Model | With FE | Without FE |
---|---|---|
OLS | 7148 | 1348 |
Ridge | 1393 | 1631 |
Lasso | 1108 | 1194 |
PCR | 1165 | 1209 |
PLS | 1147 | 1184 |
From this table we can see that both Lasso and PLS are the best performing models. In both of these models the inclusion of the higher order predictors has a negligible increase in performance. It should be noted that we did not treat the training set completely correct with the PLS and PCR models. In these models we fitted the scaler and the PCA to the entire training set before cross-validation. This will have resulted in so test-train contamination. Ideally, these models would be rewritten as pipelines and the scaler/PCA refitted to the $k-1$ cv folds and the testing cv fold transformed accordingly each time.This may increase the reported test errors for PCR and PLS.
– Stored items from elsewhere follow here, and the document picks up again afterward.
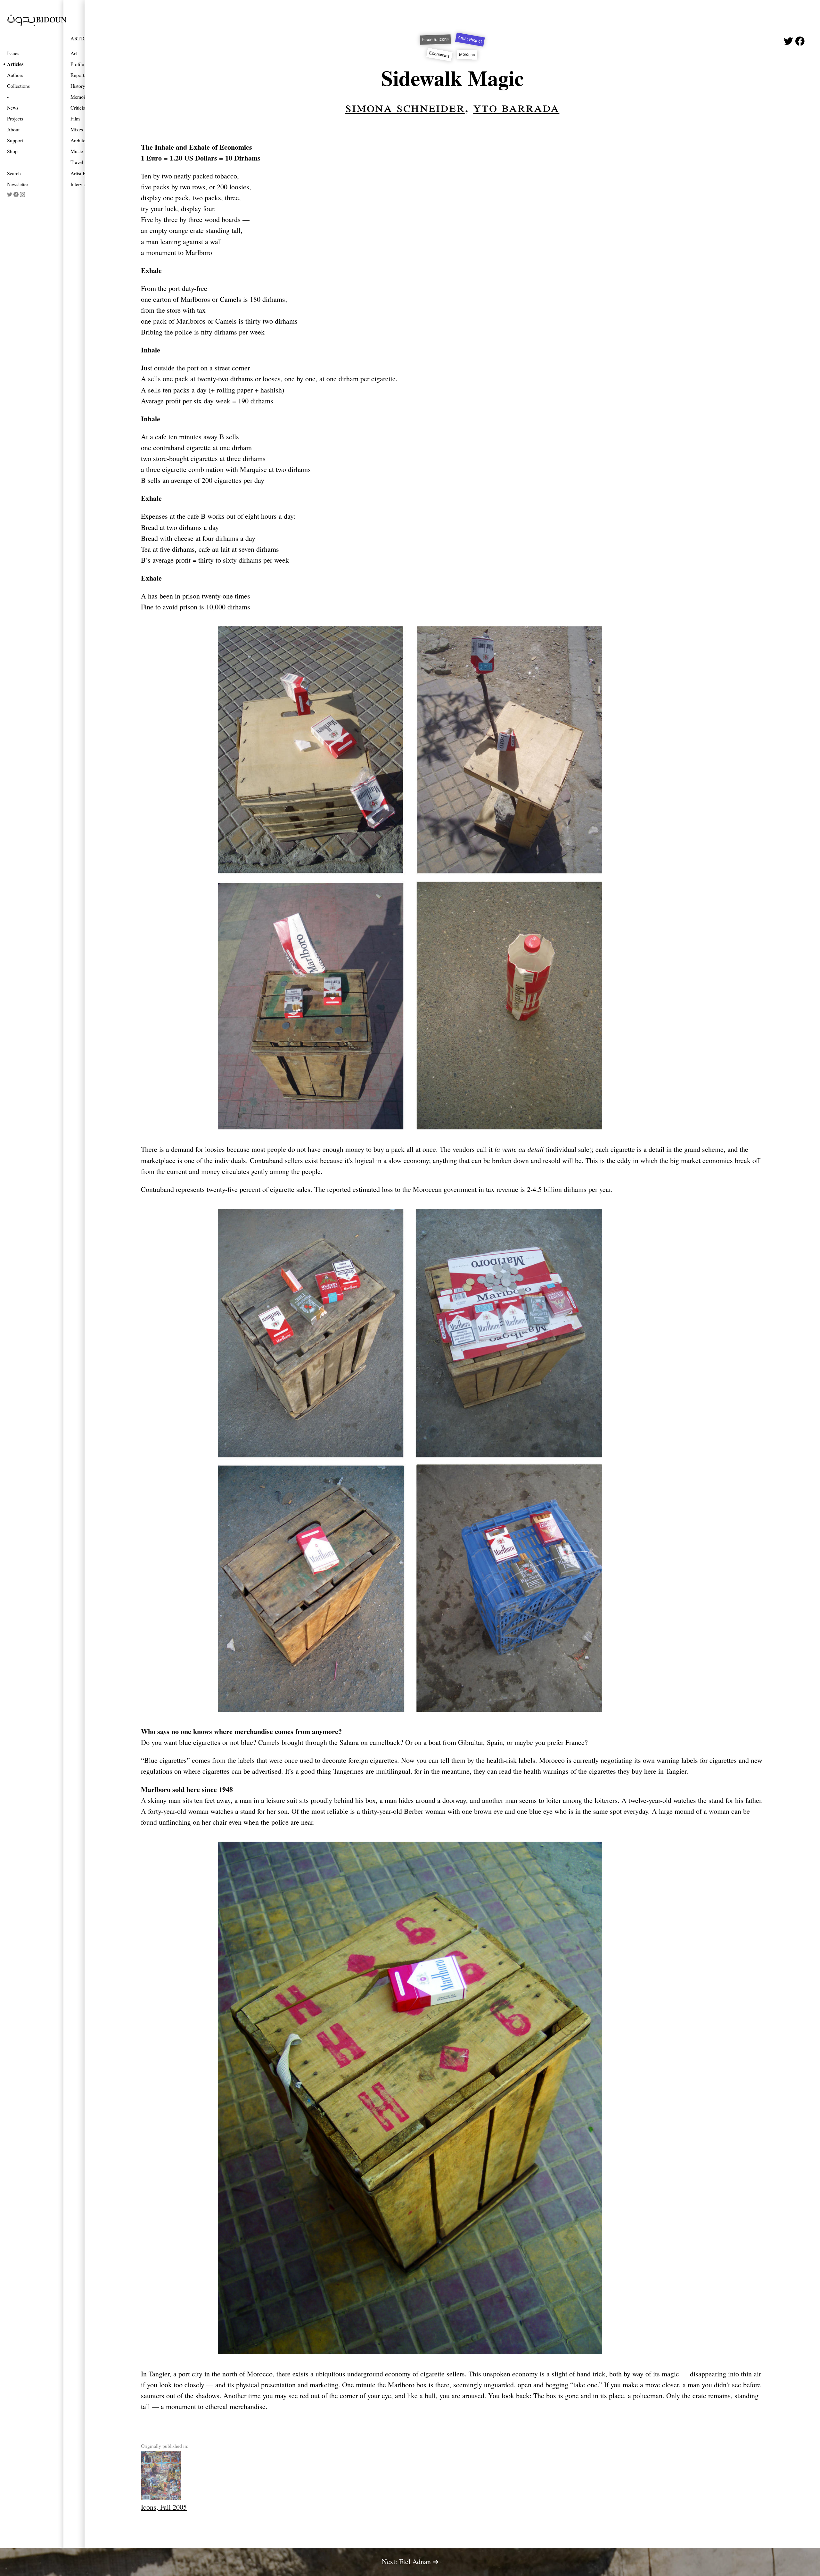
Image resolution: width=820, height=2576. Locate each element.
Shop (12, 151)
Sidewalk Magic (452, 77)
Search (14, 173)
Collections (18, 85)
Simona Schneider (405, 106)
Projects (15, 118)
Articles (15, 64)
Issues (13, 53)
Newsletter (17, 184)
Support (15, 140)
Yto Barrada (516, 106)
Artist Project (470, 39)
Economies (439, 54)
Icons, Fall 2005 (164, 2507)
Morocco (467, 54)
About (13, 129)
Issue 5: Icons (435, 40)
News (12, 107)
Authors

It is interesting to note how poorly the OLS performed with the extra predictors. This is because, without cross validation, all the unregularized predictors were considered which resulted in an extremely flexible model which overfit the training set and gave poor test set results. With the extra features the OLS still performed relatively poorly, but significantly better that with the extra features.
There is not too much difference between the test errors for Ridge and Lasso and the both perform relatively well with lasso consistently better.
It is also interesting to compare the performance of PCR and PLS as they are based on similar concepts with PLS being more sophisticated as the principal component selection is supervised. Despite this, for this data set, there is no significant different in performance between the two models.